### EXERCISE GOAL
In the listing beneath this line, copy exactly the lines starting with the one containing "Task: Open the Run and Debug view" and going on through the one containing "This screenshot has width=1785, height=956.".

### PROVIDED MATERIAL
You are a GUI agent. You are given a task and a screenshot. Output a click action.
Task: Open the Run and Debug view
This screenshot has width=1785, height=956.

...

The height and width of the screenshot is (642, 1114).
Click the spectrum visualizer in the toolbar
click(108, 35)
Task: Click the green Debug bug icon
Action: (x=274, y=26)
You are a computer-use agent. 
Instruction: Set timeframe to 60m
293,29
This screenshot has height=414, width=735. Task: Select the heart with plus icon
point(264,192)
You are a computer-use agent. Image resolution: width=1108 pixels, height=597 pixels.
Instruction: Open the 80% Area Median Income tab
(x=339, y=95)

...

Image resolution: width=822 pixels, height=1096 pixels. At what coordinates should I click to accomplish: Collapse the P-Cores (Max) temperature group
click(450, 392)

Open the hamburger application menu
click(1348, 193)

### SOLUTION TO THE PROBLEM
Task: Open the Run and Debug view
This screenshot has width=1785, height=956.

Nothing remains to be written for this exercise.